On June 22, Derek Furry of Bartlett Tree Experts delivered the 2023 Tree Inventory and Management Plan to the Town of Bath Tree Board.

Buried on page 44 of the 172-page document is the calculated value of the 543 trees on town property.  Trees on private property, which is part of the urban forest of the town, were not inventoried or evaluated. The value of each tree is based on a combination of factors including average per square inch of nursery price, size, species, condition and location.  A majestic old white oak takes the prize with a value of $41,193.

Knowing the value of a tree puts into perspective the cost of maintenance. Some of the most valuable trees are located in the town’s cemeteries. Because the trees are old, expensive work is recommended to prevent large limbs from falling and damaging old and irreplaceable grave markers.

Derek Furry accepts a check for work done to create the Tree Inventory and Management Plan presented to Kate Lehman, a member of the Tree Board

The Management Plan indicates that the Tree Board has done a good job trimming or cutting down trees at immediate risk of injury to persons or damage to property.

Due to a limited budget, however, less emphasis has been put on having structural work done to reduce the risk of branch or whole tree failure. No attention has been given to sampling and amending the soil in which our trees grow, or monitoring pests or diseases that could eventually kill a tree. The Tree Board is currently writing a grant for funds to address the most pressing issues presented in the Management Plan.

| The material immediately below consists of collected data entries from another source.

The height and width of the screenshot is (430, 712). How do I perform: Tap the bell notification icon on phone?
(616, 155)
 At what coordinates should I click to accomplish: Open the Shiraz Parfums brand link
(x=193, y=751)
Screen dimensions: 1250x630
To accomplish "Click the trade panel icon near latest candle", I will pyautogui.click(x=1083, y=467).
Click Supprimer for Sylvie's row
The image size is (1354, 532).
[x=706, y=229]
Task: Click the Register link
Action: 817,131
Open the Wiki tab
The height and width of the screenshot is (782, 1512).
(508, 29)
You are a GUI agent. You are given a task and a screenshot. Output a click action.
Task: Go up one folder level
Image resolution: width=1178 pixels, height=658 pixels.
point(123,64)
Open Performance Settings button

The Management Plan revealed that most town trees are some form of maple and noted other species of trees in town that are thriving and should be planted when possible in order to have more diversity among the trees lining our streets, rights-of-way and in the cemeteries.

Tom and Veta Hall attended the Tree Board meeting in order to learn more about the findings and recommendations of the Bartlett crew. At the conclusion of the report they asked if Bartlett provides a similar service to property owners interested in providing the best care for their trees.  Mr. Furry noted that such services are available.

“The best way to insure the health and well being of our urban forest,” he said, “is for town residents to enhance the value and health of the trees on their property.”